Examples
Basic Embedding
import graphem_rapids as gr
# Generate and embed
adjacency = gr.generate_er(n=1000, p=0.01, seed=42)
embedder = gr.create_graphem(adjacency, n_components=3)
embedder.run_layout(num_iterations=50)
# Get results
positions = embedder.get_positions()
embedder.display_layout()
Community Detection Visualization
import graphem_rapids as gr
# Generate graph with communities
adjacency, labels = gr.generate_sbm(
n_per_block=100,
num_blocks=5,
p_in=0.2,
p_out=0.01,
labels=True,
seed=42
)
# Compute 2D embedding
embedder = gr.create_graphem(adjacency, n_components=2)
embedder.run_layout(num_iterations=50)
# Visualize with community colors
embedder.display_layout(node_colors=labels, node_size=5)
Influence Maximization
import graphem_rapids as gr
import networkx as nx
# Generate graph
adjacency = gr.generate_er(n=1000, p=0.01, seed=42)
# Compute embedding
embedder = gr.create_graphem(adjacency, n_components=3)
embedder.run_layout(num_iterations=50)
# Select influential nodes (fast, embedding-based)
seeds = gr.graphem_seed_selection(embedder, k=10)
# Evaluate influence spread
G = nx.from_scipy_sparse_array(adjacency)
influence, _ = gr.ndlib_estimated_influence(G, seeds, p=0.1, iterations_count=100)
print(f"Influence: {influence:.1f} nodes ({influence/len(G)*100:.1f}%)")
# Compare with greedy (slow, optimal)
greedy_seeds, _ = gr.greedy_seed_selection(G, k=10, p=0.1)
greedy_influence, _ = gr.ndlib_estimated_influence(G, greedy_seeds, p=0.1, iterations_count=100)
print(f"Greedy influence: {greedy_influence:.1f} nodes ({greedy_influence/len(G)*100:.1f}%)")

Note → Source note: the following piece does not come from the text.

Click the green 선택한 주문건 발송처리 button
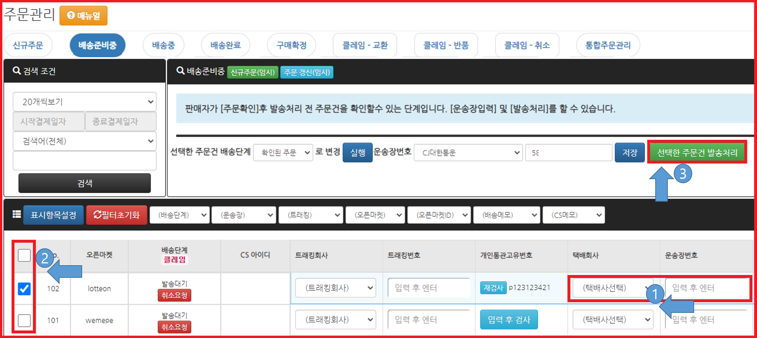This screenshot has width=757, height=338. pyautogui.click(x=697, y=153)
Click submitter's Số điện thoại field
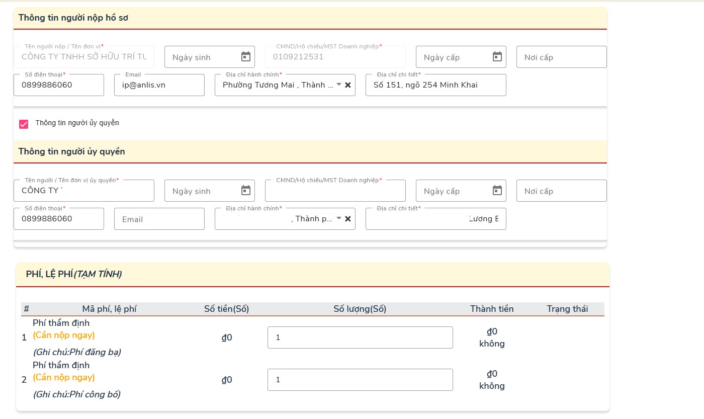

Large-Scale Graph with cuVS
import graphem_rapids as gr
# Generate large graph
adjacency = gr.generate_er(n=200000, p=0.00005, seed=42)
# Force cuVS backend for large-scale
embedder = gr.GraphEmbedderCuVS(
adjacency,
n_components=3,
index_type='ivf_flat',
sample_size=2048,
batch_size=4096,
verbose=True
)
# Run layout
embedder.run_layout(num_iterations=30)
positions = embedder.get_positions()
Memory Management
import graphem_rapids as gr
from graphem_rapids.utils.memory_management import MemoryManager, get_gpu_memory_info
# Check GPU memory
mem_info = get_gpu_memory_info()
print(f"GPU: {mem_info['free']:.1f}GB free / {mem_info['total']:.1f}GB total")
# Automatic cleanup
with MemoryManager(cleanup_on_exit=True):
adjacency = gr.generate_er(n=50000, p=0.0001)
embedder = gr.create_graphem(adjacency, n_components=3)
embedder.run_layout(num_iterations=40)
positions = embedder.get_positions()
# GPU memory automatically cleaned up
Benchmarking Correlations
import graphem_rapids as gr
# Run correlation benchmark
results = gr.benchmark_correlations(
gr.generate_ba,
{"n": 1000, "m": 3, "seed": 42},
dim=2,
L_min=40,
num_iterations=50
)
# Print correlations with centrality measures
print("Spearman correlations with radial distance:")
for measure, corr in results['correlations'].items():
print(f"{measure:15s}: ρ={corr['rho']:6.3f}, p={corr['p']:.2e}")
Custom Parameters
import graphem_rapids as gr
adjacency = gr.generate_ws(n=1000, k=6, p=0.3, seed=42)
# Fine-tune layout parameters
embedder = gr.GraphEmbedderPyTorch(
adjacency,
n_components=2,
device='cuda',
L_min=2.0, # Longer minimum spring length
k_attr=0.1, # Weaker attraction
k_inter=1.0, # Stronger intersection repulsion
n_neighbors=15, # More neighbors for intersection detection
sample_size=512,
batch_size=1024,
memory_efficient=True
)
embedder.run_layout(num_iterations=100)
embedder.display_layout()
Bipartite Graph Visualization
import graphem_rapids as gr
import numpy as np
# Generate bipartite graph
adjacency = gr.generate_complete_bipartite_graph(n_top=30, n_bottom=50)
# Compute 2D embedding
embedder = gr.create_graphem(adjacency, n_components=2)
embedder.run_layout(num_iterations=50)
# Color by partition
n_top, n_bottom = 30, 50
colors = np.concatenate([np.zeros(n_top), np.ones(n_bottom)])
embedder.display_layout(node_colors=colors, node_size=8)
Delaunay Triangulation
import graphem_rapids as gr
# Generate planar graph from Delaunay triangulation
adjacency = gr.generate_delaunay_triangulation(n=200, seed=42)
# Embed in 2D to preserve planarity
embedder = gr.create_graphem(adjacency, n_components=2)
embedder.run_layout(num_iterations=50)
# Visualize
embedder.display_layout(edge_width=0.5, node_size=3)